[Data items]

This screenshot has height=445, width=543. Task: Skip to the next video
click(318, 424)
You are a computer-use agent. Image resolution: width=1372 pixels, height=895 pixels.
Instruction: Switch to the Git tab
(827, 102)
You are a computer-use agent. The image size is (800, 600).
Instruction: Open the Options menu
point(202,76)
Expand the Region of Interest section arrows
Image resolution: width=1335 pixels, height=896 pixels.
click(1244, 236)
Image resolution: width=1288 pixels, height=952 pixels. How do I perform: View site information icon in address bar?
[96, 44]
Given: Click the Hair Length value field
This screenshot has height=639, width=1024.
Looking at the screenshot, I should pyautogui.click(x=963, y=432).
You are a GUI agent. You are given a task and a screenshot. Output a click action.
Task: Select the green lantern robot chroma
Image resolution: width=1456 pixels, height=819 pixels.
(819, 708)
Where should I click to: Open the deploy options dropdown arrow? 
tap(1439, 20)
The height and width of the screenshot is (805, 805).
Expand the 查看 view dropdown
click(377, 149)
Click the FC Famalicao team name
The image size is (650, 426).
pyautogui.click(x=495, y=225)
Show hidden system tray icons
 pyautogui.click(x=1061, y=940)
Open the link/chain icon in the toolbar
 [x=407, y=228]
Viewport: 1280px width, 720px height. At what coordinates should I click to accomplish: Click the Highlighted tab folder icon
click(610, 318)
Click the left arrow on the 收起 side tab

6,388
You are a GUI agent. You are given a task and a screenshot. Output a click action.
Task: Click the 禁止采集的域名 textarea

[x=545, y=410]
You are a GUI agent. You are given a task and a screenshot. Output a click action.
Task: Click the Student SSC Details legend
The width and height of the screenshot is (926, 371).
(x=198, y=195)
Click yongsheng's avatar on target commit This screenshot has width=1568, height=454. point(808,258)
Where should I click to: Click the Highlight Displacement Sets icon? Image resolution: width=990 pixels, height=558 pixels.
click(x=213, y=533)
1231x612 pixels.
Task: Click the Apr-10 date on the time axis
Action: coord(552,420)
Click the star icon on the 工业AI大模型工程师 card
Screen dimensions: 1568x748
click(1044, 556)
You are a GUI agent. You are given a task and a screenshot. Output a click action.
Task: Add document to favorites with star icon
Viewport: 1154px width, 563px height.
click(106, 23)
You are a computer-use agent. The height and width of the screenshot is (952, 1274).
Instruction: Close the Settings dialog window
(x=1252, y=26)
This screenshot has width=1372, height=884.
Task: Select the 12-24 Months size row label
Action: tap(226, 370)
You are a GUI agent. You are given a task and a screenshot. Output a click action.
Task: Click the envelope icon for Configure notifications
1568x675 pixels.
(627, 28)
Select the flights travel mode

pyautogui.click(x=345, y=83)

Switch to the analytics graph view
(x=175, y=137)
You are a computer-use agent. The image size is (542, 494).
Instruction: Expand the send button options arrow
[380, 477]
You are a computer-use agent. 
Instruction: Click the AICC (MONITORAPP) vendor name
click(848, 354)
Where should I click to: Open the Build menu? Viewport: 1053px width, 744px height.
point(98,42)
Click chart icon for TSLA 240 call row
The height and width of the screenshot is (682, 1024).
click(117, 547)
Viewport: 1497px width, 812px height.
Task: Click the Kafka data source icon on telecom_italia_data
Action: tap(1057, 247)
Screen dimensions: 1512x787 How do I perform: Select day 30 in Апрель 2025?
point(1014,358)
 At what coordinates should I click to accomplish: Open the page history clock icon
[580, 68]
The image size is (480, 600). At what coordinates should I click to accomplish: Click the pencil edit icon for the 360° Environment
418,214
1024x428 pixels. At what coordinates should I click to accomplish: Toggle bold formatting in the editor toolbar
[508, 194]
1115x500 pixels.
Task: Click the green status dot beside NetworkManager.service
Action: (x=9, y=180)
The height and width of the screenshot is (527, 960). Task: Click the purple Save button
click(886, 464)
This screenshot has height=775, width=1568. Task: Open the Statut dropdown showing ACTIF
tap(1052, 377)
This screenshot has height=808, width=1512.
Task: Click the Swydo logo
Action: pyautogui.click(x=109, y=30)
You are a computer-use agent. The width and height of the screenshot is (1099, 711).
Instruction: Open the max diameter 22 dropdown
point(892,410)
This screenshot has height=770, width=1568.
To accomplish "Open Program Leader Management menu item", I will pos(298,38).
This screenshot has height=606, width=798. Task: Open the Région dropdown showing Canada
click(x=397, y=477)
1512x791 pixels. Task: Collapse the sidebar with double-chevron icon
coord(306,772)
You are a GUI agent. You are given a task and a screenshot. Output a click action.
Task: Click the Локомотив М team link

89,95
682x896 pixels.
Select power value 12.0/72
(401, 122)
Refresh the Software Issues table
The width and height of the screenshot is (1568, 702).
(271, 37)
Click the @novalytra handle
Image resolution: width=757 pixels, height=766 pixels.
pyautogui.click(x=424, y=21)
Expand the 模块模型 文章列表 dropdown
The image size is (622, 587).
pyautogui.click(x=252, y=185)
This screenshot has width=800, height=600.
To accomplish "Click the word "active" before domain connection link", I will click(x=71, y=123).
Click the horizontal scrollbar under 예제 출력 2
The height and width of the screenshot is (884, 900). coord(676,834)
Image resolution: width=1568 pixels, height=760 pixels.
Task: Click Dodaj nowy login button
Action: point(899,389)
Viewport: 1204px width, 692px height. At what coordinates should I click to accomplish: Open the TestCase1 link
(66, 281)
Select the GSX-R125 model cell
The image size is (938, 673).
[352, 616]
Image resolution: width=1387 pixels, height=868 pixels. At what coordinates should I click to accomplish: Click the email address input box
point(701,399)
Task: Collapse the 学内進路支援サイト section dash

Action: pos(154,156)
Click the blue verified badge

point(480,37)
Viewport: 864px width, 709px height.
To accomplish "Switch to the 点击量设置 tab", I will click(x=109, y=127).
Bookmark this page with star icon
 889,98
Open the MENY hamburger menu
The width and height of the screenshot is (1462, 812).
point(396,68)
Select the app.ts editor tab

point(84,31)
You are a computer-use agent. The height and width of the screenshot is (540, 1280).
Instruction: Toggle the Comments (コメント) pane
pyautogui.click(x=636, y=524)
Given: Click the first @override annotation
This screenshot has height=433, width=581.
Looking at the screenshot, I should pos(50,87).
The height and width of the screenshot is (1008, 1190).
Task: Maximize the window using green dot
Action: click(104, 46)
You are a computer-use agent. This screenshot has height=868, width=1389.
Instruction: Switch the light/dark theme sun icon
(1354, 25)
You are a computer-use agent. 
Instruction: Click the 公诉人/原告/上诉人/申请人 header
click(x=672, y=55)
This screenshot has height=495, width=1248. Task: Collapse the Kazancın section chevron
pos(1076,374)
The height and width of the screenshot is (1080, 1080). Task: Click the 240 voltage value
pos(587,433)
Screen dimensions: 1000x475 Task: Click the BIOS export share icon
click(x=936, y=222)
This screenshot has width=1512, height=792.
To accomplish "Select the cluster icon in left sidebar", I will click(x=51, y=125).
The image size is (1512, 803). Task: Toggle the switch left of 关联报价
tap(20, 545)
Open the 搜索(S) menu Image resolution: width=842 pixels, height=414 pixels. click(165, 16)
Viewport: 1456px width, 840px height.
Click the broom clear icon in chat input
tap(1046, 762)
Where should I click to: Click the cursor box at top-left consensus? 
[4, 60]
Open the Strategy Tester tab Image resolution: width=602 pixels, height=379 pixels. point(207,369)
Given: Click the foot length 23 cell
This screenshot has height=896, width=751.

_To do_
Recast every line of the listing above as a numbered list, leaving out the blank lines.

_Right answer_
1. This screenshot has height=445, width=543. Task: Skip to the next video
2. click(318, 424)
3. You are a computer-use agent. Image resolution: width=1372 pixels, height=895 pixels.
4. Instruction: Switch to the Git tab
5. (827, 102)
6. You are a computer-use agent. The image size is (800, 600).
7. Instruction: Open the Options menu
8. point(202,76)
9. Expand the Region of Interest section arrows
10. Image resolution: width=1335 pixels, height=896 pixels.
11. click(1244, 236)
12. Image resolution: width=1288 pixels, height=952 pixels. How do I perform: View site information icon in address bar?
13. [96, 44]
14. Given: Click the Hair Length value field
15. This screenshot has height=639, width=1024.
16. Looking at the screenshot, I should pyautogui.click(x=963, y=432).
17. You are a GUI agent. You are given a task and a screenshot. Output a click action.
18. Task: Select the green lantern robot chroma
19. Image resolution: width=1456 pixels, height=819 pixels.
20. (819, 708)
21. Where should I click to: Open the deploy options dropdown arrow? 
22. tap(1439, 20)
23. The height and width of the screenshot is (805, 805).
24. Expand the 查看 view dropdown
25. click(377, 149)
26. Click the FC Famalicao team name
27. The image size is (650, 426).
28. pyautogui.click(x=495, y=225)
29. Show hidden system tray icons
30.  pyautogui.click(x=1061, y=940)
31. Open the link/chain icon in the toolbar
32.  [x=407, y=228]
33. Viewport: 1280px width, 720px height. At what coordinates should I click to accomplish: Click the Highlighted tab folder icon
34. click(610, 318)
35. Click the left arrow on the 收起 side tab
36. 6,388
37. You are a GUI agent. You are given a task and a screenshot. Output a click action.
38. Task: Click the 禁止采集的域名 textarea
39. [x=545, y=410]
40. You are a GUI agent. You are given a task and a screenshot. Output a click action.
41. Task: Click the Student SSC Details legend
42. The width and height of the screenshot is (926, 371).
43. (x=198, y=195)
44. Click yongsheng's avatar on target commit This screenshot has width=1568, height=454. point(808,258)
45. Where should I click to: Click the Highlight Displacement Sets icon? Image resolution: width=990 pixels, height=558 pixels.
46. click(x=213, y=533)
47. 1231x612 pixels.
48. Task: Click the Apr-10 date on the time axis
49. Action: coord(552,420)
50. Click the star icon on the 工业AI大模型工程师 card
51. Screen dimensions: 1568x748
52. click(1044, 556)
53. You are a GUI agent. You are given a task and a screenshot. Output a click action.
54. Task: Add document to favorites with star icon
55. Viewport: 1154px width, 563px height.
56. click(106, 23)
57. You are a computer-use agent. The height and width of the screenshot is (952, 1274).
58. Instruction: Close the Settings dialog window
59. (x=1252, y=26)
60. This screenshot has width=1372, height=884.
61. Task: Select the 12-24 Months size row label
62. Action: tap(226, 370)
63. You are a GUI agent. You are given a task and a screenshot. Output a click action.
64. Task: Click the envelope icon for Configure notifications
65. 1568x675 pixels.
66. (627, 28)
67. Select the flights travel mode
68. pyautogui.click(x=345, y=83)
69. Switch to the analytics graph view
70. (x=175, y=137)
71. You are a computer-use agent. The image size is (542, 494).
72. Instruction: Expand the send button options arrow
73. [380, 477]
74. You are a computer-use agent. 
75. Instruction: Click the AICC (MONITORAPP) vendor name
76. click(848, 354)
77. Where should I click to: Open the Build menu? Viewport: 1053px width, 744px height.
78. point(98,42)
79. Click chart icon for TSLA 240 call row
80. The height and width of the screenshot is (682, 1024).
81. click(117, 547)
82. Viewport: 1497px width, 812px height.
83. Task: Click the Kafka data source icon on telecom_italia_data
84. Action: tap(1057, 247)
85. Screen dimensions: 1512x787 How do I perform: Select day 30 in Апрель 2025?
86. point(1014,358)
87.  At what coordinates should I click to accomplish: Open the page history clock icon
88. [580, 68]
89. The image size is (480, 600). At what coordinates should I click to accomplish: Click the pencil edit icon for the 360° Environment
90. 418,214
91. 1024x428 pixels. At what coordinates should I click to accomplish: Toggle bold formatting in the editor toolbar
92. [508, 194]
93. 1115x500 pixels.
94. Task: Click the green status dot beside NetworkManager.service
95. Action: (x=9, y=180)
96. The height and width of the screenshot is (527, 960). Task: Click the purple Save button
97. click(886, 464)
98. This screenshot has height=775, width=1568. Task: Open the Statut dropdown showing ACTIF
99. tap(1052, 377)
100. This screenshot has height=808, width=1512.
101. Task: Click the Swydo logo
102. Action: pyautogui.click(x=109, y=30)
103. You are a computer-use agent. The width and height of the screenshot is (1099, 711).
104. Instruction: Open the max diameter 22 dropdown
105. point(892,410)
106. This screenshot has height=770, width=1568.
107. To accomplish "Open Program Leader Management menu item", I will pos(298,38).
108. This screenshot has height=606, width=798. Task: Open the Région dropdown showing Canada
109. click(x=397, y=477)
110. 1512x791 pixels. Task: Collapse the sidebar with double-chevron icon
111. coord(306,772)
112. You are a GUI agent. You are given a task and a screenshot. Output a click action.
113. Task: Click the Локомотив М team link
114. 89,95
115. 682x896 pixels.
116. Select power value 12.0/72
117. (401, 122)
118. Refresh the Software Issues table
119. The width and height of the screenshot is (1568, 702).
120. (271, 37)
121. Click the @novalytra handle
122. Image resolution: width=757 pixels, height=766 pixels.
123. pyautogui.click(x=424, y=21)
124. Expand the 模块模型 文章列表 dropdown
125. The image size is (622, 587).
126. pyautogui.click(x=252, y=185)
127. This screenshot has width=800, height=600.
128. To accomplish "Click the word "active" before domain connection link", I will click(x=71, y=123).
129. Click the horizontal scrollbar under 예제 출력 2
130. The height and width of the screenshot is (884, 900). coord(676,834)
131. Image resolution: width=1568 pixels, height=760 pixels.
132. Task: Click Dodaj nowy login button
133. Action: point(899,389)
134. Viewport: 1204px width, 692px height. At what coordinates should I click to accomplish: Open the TestCase1 link
135. (66, 281)
136. Select the GSX-R125 model cell
137. The image size is (938, 673).
138. [352, 616]
139. Image resolution: width=1387 pixels, height=868 pixels. At what coordinates should I click to accomplish: Click the email address input box
140. point(701,399)
141. Task: Collapse the 学内進路支援サイト section dash
142. Action: pos(154,156)
143. Click the blue verified badge
144. point(480,37)
145. Viewport: 864px width, 709px height.
146. To accomplish "Switch to the 点击量设置 tab", I will click(x=109, y=127).
147. Bookmark this page with star icon
148.  889,98
149. Open the MENY hamburger menu
150. The width and height of the screenshot is (1462, 812).
151. point(396,68)
152. Select the app.ts editor tab
153. point(84,31)
154. You are a computer-use agent. The height and width of the screenshot is (540, 1280).
155. Instruction: Toggle the Comments (コメント) pane
156. pyautogui.click(x=636, y=524)
157. Given: Click the first @override annotation
158. This screenshot has height=433, width=581.
159. Looking at the screenshot, I should pos(50,87).
160. The height and width of the screenshot is (1008, 1190).
161. Task: Maximize the window using green dot
162. Action: click(104, 46)
163. You are a computer-use agent. This screenshot has height=868, width=1389.
164. Instruction: Switch the light/dark theme sun icon
165. (1354, 25)
166. You are a computer-use agent. 
167. Instruction: Click the 公诉人/原告/上诉人/申请人 header
168. click(x=672, y=55)
169. This screenshot has height=495, width=1248. Task: Collapse the Kazancın section chevron
170. pos(1076,374)
171. The height and width of the screenshot is (1080, 1080). Task: Click the 240 voltage value
172. pos(587,433)
173. Screen dimensions: 1000x475 Task: Click the BIOS export share icon
174. click(x=936, y=222)
175. This screenshot has width=1512, height=792.
176. To accomplish "Select the cluster icon in left sidebar", I will click(x=51, y=125).
177. The image size is (1512, 803). Task: Toggle the switch left of 关联报价
178. tap(20, 545)
179. Open the 搜索(S) menu Image resolution: width=842 pixels, height=414 pixels. click(165, 16)
180. Viewport: 1456px width, 840px height.
181. Click the broom clear icon in chat input
182. tap(1046, 762)
183. Where should I click to: Click the cursor box at top-left consensus? 
184. [4, 60]
185. Open the Strategy Tester tab Image resolution: width=602 pixels, height=379 pixels. point(207,369)
186. Given: Click the foot length 23 cell
187. This screenshot has height=896, width=751.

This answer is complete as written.